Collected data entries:

****************

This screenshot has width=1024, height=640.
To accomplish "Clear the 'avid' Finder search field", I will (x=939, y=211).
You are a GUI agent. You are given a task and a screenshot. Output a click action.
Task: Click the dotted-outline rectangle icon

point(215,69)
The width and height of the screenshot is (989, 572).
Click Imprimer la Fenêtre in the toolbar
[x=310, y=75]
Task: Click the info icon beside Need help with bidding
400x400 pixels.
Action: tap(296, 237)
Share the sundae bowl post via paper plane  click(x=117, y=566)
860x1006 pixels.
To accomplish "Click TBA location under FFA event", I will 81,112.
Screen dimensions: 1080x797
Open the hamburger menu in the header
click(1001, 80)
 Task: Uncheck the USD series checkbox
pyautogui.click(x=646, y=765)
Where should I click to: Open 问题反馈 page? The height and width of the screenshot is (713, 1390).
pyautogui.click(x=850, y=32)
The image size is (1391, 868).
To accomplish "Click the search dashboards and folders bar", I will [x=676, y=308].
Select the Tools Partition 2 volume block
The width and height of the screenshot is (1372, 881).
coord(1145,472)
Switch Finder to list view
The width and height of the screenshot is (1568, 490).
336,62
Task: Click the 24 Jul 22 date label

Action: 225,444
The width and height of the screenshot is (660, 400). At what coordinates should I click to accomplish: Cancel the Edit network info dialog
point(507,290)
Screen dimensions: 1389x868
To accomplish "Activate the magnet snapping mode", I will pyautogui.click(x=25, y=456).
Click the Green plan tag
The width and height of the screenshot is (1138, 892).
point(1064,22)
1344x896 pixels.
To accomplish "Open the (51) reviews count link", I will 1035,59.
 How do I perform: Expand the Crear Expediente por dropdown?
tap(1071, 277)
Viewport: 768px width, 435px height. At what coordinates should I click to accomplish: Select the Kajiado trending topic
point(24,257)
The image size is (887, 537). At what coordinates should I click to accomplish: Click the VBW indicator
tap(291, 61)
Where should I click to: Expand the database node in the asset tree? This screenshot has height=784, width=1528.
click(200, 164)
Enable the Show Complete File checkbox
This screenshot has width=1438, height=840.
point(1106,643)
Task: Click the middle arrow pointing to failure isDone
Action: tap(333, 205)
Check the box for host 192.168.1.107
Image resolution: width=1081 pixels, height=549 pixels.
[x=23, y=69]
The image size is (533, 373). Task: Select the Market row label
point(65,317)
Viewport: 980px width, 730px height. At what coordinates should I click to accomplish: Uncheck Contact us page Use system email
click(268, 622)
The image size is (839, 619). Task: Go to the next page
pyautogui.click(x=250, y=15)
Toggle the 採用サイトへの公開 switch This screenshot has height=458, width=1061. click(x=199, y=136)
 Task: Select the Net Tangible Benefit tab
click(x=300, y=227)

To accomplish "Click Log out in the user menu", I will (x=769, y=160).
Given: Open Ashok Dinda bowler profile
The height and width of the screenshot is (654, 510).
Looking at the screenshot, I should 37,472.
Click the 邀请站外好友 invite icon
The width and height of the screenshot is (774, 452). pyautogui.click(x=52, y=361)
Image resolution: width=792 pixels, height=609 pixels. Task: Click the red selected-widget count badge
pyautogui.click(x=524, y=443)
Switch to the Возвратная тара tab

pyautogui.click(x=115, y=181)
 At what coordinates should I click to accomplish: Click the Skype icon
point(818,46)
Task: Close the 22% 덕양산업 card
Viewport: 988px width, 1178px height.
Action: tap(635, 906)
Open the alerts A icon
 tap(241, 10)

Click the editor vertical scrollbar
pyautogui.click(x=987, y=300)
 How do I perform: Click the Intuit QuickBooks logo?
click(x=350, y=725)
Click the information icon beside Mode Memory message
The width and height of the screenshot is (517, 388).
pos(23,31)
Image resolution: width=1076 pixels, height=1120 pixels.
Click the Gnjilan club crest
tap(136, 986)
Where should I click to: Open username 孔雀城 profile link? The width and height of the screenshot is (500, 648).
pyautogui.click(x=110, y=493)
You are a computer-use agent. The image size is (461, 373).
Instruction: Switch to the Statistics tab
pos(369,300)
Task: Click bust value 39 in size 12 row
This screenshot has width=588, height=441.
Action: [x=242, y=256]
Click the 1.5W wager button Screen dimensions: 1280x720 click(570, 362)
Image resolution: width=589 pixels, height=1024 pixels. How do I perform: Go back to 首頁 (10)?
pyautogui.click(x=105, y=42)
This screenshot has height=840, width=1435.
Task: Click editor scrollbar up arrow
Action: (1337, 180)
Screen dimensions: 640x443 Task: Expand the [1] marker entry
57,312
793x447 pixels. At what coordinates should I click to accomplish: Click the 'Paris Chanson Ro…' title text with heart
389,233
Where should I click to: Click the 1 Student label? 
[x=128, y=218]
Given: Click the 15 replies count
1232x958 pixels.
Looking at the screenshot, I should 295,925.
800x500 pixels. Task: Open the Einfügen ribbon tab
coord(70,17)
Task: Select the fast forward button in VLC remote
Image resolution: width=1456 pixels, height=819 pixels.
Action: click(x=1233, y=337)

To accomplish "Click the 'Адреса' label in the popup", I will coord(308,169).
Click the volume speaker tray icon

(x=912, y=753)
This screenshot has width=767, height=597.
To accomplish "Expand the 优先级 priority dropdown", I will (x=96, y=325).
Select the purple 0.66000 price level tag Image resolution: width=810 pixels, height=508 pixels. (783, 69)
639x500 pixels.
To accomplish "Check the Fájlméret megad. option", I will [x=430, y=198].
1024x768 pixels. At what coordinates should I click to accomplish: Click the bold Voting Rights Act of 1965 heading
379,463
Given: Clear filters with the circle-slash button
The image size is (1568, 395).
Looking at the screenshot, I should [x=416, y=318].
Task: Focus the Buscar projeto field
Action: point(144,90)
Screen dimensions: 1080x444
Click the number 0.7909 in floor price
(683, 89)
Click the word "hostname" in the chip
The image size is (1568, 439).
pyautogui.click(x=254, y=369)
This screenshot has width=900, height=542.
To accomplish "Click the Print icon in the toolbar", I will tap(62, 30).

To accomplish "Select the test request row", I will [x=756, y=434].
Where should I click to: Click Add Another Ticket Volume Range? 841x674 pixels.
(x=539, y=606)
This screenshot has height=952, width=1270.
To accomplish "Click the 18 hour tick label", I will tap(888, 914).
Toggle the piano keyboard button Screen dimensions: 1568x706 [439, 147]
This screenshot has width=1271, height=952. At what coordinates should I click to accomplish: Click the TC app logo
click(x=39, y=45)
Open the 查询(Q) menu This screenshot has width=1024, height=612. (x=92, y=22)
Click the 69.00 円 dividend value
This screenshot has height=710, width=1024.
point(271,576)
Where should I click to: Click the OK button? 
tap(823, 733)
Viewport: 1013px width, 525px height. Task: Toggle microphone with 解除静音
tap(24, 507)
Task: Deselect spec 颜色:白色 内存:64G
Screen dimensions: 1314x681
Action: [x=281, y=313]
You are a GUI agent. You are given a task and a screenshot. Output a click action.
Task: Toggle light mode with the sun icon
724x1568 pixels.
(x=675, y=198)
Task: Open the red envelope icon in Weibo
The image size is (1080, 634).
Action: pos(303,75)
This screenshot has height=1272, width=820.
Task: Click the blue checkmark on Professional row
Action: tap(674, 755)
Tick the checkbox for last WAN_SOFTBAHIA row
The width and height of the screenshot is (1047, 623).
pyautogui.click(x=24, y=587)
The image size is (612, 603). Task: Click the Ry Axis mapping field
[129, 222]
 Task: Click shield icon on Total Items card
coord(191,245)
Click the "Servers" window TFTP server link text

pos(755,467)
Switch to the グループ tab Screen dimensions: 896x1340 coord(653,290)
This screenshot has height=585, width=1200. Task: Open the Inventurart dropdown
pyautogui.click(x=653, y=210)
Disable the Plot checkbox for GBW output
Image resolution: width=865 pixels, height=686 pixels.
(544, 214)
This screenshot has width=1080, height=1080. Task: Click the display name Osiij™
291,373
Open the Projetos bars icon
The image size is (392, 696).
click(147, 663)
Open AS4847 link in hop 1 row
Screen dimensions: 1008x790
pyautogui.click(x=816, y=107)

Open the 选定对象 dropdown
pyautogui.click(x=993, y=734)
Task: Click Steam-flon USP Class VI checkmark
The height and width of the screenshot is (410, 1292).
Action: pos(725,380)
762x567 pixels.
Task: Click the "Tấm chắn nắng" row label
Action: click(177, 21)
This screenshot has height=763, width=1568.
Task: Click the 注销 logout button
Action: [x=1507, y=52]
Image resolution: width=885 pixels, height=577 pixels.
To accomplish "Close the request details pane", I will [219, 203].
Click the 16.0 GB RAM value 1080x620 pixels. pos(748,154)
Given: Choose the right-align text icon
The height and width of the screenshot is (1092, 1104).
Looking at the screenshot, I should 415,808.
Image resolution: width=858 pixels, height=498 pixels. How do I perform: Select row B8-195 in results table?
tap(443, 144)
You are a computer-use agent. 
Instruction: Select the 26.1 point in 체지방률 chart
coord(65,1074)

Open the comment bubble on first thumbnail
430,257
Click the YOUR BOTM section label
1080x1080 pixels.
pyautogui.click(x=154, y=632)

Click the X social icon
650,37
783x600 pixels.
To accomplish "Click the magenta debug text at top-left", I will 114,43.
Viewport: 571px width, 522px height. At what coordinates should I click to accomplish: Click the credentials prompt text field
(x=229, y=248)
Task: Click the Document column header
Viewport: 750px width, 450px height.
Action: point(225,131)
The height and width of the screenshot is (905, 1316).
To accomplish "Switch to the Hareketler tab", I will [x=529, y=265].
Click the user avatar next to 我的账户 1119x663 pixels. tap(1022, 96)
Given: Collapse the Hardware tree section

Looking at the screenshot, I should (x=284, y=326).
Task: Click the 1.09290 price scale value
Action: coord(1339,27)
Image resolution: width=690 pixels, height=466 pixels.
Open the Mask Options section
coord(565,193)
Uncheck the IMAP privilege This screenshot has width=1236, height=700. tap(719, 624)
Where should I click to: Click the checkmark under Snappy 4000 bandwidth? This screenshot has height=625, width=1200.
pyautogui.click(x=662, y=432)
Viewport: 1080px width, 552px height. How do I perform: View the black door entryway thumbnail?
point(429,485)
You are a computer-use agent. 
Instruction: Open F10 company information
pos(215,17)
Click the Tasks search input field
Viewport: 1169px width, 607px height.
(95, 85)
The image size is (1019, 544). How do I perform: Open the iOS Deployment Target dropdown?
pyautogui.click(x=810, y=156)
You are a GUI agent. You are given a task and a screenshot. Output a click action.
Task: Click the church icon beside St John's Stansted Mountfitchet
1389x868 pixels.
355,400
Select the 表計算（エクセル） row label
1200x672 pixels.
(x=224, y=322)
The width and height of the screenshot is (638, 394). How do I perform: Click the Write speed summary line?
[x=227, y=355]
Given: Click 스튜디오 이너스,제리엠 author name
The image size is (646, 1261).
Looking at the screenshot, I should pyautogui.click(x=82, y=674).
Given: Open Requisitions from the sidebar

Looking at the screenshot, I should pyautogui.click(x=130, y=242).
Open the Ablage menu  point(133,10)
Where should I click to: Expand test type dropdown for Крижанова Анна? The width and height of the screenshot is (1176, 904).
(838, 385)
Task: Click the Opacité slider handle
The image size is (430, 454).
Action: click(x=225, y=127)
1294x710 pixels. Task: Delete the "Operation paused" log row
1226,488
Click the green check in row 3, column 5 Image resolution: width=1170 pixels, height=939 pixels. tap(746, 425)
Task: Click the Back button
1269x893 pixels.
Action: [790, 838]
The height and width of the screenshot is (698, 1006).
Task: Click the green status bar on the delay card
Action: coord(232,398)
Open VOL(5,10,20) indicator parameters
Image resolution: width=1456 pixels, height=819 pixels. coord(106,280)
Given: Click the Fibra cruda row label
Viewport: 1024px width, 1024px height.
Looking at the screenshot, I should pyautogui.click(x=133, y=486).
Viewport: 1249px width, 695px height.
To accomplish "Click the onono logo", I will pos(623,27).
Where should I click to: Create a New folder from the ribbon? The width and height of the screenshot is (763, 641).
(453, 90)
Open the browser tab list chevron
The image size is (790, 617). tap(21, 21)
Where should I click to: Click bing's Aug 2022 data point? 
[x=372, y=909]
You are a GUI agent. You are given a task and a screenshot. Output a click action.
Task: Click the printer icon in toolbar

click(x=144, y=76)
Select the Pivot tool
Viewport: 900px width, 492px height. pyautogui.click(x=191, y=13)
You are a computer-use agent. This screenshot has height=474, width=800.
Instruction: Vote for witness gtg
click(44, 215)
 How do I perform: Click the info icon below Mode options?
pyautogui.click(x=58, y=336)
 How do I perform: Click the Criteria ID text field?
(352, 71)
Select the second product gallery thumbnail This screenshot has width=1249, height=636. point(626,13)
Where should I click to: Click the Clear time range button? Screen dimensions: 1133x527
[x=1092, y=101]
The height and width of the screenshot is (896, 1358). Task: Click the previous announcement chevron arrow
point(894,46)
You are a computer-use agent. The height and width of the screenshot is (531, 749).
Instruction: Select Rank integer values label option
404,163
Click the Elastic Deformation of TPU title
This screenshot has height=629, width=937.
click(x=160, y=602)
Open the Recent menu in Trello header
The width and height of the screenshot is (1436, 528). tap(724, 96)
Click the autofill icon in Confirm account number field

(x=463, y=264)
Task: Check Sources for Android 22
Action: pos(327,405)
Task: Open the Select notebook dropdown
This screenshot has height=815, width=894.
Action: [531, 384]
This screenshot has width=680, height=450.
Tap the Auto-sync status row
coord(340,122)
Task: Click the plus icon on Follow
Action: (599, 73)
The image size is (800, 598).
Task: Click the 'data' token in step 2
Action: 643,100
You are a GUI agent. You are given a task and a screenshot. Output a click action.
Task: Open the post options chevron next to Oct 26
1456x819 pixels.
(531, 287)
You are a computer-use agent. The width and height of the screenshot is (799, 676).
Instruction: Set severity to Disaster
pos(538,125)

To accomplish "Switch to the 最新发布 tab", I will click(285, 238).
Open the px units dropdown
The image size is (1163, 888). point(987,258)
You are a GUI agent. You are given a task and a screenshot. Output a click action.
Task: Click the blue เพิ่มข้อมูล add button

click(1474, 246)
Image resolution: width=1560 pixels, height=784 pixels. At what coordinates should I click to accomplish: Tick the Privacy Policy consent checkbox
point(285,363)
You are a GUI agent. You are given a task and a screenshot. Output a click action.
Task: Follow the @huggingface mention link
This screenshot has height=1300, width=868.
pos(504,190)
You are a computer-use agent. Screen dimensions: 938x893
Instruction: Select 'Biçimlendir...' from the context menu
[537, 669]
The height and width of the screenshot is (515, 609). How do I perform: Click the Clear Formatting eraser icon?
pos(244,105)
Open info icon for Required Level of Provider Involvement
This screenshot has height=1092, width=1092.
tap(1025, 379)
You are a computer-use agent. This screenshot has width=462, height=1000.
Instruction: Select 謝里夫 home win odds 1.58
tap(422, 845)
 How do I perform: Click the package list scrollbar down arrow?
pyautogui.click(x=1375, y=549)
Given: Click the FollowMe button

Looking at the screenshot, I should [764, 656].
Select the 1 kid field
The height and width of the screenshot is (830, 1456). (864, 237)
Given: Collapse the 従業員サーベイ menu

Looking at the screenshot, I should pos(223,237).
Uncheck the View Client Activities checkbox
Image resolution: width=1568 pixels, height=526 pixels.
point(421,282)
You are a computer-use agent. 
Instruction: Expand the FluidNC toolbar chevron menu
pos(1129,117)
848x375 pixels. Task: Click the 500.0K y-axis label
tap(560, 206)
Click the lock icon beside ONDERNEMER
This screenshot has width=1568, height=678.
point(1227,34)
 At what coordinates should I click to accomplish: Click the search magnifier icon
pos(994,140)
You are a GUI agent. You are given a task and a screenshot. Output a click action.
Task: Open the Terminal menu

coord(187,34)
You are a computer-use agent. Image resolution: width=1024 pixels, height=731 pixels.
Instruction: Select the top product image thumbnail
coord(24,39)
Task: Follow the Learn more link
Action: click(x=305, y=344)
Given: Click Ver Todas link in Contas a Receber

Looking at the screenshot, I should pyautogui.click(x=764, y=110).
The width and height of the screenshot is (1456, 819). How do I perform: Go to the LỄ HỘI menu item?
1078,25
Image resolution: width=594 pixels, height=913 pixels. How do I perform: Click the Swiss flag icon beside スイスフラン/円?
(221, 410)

****************

TASK PROMPT: Your answer should be every line above that contains the word "Finder".

SOLUTION TO THE EXERCISE:
To accomplish "Clear the 'avid' Finder search field", I will (x=939, y=211).
Switch Finder to list view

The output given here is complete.